* **BUT DE LA TÂCHE**: Traduisez en anglais cette phrase de la page : « Le lendemain samedi fut le jour fixé pour cette entrevue. »

* **PAGE**:
____

Je laisse parler ici sir Robert Peel lui-même, comme il le fit un mois après, le 22 janvier 1846, dans la chambre des communes, en expliquant sa conduite à travers ces incertitudes ministérielles : « Je restai, dit-il, jusqu’au samedi 20 décembre, dans la conviction que mes fonctions avaient cessé. Le jeudi 18, la reine me fit savoir que le noble lord s’était chargé de former une administration, et le 19 je reçus de sa majesté une gracieuse communication m’informant que, puisque mes relations avec elle étaient près de leur terme, elle désirait me voir encore une fois pour me dire un dernier adieu. Le lendemain samedi fut le jour fixé pour cette entrevue. Quand je me rendis auprès de la reine, je venais d’apprendre, grâce à la courtoisie du noble lord, que ses efforts pour former un cabinet avaient été vains, et la reine à mon arrivée eut la bonté de me dire que, bien loin de me donner mon congé définitif, elle avait à me demander de retirer ma démission. Elle était informée que ceux de mes collègues qui, avant notre retraite, n’avaient pas partagé mon avis déclaraient qu’ils n’étaient point prêts à former et qu’ils ne lui conseillaient pas de former un cabinet sur le principe du maintien du système protecteur. Le noble lord qui avait entrepris de constituer un gouvernement venait de lui écrire qu’il avait échoué dans sa tentative ; la reine me demanda donc de ne pas persister dans ma démission. Je n’hésite pas à dire que, sans balancer un moment, je répondis à la reine que je retournerais à Londres comme son ministre, que j’informerais mes collègues de ma résolution, et que je les presserais de se joindre à moi pour faire les affaires du pays Mon noble ami lord Stanley m’exprima le regret de ne pouvoir me seconder dans la rude tâche que j’entreprenais ; mes autres collègues pensèrent que c’était leur devoir de me prêter leur concours. J’ai dit à la chambre dans quelles circonstances et par quels motifs je suis rentré au pouvoir. »

____

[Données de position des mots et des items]
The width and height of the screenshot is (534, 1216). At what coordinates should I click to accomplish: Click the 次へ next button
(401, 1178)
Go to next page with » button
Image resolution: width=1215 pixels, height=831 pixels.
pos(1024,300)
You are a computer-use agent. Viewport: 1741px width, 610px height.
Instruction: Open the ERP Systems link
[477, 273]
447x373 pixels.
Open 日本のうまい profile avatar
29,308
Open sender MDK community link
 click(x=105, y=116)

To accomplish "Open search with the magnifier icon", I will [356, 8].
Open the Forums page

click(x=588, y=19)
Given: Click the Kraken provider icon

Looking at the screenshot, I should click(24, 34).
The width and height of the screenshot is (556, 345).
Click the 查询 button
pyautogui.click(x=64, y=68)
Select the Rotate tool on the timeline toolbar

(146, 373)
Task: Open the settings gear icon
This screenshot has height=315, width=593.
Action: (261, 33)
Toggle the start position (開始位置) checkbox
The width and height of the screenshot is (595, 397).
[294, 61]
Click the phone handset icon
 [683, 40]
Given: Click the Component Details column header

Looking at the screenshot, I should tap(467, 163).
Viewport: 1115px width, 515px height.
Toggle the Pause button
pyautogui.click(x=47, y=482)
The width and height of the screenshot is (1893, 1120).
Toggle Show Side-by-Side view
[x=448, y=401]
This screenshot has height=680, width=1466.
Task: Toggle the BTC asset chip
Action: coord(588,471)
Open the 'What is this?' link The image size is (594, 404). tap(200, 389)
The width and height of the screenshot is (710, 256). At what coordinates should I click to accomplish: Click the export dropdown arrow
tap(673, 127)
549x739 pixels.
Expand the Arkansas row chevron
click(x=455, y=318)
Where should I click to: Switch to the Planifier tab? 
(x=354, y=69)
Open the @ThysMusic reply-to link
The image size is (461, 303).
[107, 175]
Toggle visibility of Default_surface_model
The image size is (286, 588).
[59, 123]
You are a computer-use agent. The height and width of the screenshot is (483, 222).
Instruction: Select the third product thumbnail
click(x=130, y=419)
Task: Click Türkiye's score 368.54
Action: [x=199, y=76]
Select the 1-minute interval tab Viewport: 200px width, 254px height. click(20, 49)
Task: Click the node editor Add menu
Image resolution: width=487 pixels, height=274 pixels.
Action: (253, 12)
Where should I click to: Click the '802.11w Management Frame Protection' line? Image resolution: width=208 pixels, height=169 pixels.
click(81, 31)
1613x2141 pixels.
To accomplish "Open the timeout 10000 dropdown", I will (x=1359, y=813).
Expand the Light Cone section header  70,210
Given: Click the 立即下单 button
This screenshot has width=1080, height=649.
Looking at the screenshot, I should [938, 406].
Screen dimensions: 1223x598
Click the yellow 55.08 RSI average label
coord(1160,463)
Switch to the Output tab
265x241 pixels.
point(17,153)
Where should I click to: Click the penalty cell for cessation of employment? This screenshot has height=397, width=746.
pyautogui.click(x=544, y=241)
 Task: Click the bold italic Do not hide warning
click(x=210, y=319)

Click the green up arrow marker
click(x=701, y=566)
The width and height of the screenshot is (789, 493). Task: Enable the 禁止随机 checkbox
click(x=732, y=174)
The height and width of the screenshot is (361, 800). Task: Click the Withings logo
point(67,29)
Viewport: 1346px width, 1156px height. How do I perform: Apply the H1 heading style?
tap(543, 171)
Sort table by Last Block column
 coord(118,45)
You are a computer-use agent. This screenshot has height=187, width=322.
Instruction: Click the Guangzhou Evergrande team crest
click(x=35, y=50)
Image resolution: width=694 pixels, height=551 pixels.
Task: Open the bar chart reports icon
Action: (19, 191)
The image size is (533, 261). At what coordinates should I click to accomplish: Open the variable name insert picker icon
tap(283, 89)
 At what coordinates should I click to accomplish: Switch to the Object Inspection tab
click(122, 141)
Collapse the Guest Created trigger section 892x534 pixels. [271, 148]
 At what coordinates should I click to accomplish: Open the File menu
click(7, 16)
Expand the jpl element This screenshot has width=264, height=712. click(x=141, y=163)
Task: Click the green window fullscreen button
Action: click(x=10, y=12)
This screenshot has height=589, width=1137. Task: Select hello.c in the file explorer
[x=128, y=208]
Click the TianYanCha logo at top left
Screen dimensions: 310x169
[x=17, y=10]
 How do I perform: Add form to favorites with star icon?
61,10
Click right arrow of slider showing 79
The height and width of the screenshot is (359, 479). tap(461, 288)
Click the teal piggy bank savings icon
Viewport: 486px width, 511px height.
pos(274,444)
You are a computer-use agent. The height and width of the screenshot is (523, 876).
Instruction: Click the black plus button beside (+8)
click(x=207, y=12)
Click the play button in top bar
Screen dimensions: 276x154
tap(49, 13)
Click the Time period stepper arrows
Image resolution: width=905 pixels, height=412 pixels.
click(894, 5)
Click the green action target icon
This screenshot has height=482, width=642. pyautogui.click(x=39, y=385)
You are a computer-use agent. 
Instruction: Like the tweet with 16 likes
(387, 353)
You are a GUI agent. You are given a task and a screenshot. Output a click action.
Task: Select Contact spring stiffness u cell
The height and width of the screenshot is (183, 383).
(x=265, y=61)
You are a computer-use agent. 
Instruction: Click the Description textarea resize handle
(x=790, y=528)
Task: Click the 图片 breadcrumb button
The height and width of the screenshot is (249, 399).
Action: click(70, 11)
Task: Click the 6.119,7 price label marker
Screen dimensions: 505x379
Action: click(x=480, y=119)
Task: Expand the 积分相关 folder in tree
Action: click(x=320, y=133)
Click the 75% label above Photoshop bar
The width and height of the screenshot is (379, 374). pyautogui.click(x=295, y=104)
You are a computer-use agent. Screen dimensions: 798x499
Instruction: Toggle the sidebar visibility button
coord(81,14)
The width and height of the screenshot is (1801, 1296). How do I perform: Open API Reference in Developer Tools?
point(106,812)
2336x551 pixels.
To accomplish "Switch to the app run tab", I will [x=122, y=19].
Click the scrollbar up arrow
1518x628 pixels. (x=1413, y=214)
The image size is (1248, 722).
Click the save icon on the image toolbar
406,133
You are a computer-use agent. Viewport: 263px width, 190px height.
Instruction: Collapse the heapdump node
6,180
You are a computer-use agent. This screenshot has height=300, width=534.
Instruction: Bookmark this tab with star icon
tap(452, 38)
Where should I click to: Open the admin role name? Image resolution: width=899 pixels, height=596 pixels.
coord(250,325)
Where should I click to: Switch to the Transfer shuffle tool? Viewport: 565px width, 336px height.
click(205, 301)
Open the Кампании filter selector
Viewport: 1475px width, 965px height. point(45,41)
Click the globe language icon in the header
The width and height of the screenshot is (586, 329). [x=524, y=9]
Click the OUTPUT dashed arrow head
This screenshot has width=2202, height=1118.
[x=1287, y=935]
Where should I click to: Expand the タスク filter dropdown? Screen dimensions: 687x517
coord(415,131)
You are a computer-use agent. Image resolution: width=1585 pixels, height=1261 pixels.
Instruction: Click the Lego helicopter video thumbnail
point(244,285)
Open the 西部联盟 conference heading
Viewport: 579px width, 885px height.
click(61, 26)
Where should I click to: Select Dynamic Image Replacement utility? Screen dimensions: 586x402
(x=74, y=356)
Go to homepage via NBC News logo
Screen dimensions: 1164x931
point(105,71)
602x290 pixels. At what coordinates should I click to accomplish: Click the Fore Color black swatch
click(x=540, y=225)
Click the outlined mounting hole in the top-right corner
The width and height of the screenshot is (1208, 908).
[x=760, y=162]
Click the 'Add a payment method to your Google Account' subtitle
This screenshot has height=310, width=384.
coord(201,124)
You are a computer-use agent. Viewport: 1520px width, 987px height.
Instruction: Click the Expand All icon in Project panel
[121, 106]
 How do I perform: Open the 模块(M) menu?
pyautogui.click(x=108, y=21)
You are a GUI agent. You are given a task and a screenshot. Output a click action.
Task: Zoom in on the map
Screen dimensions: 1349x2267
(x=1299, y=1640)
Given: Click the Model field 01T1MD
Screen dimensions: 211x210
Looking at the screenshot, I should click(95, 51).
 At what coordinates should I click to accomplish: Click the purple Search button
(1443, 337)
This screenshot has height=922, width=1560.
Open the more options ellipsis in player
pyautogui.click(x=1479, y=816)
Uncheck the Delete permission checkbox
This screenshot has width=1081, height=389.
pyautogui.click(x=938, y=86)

____

* **TÂCHE ACCOMPLIE**: The next day, Saturday, was the day set for this meeting.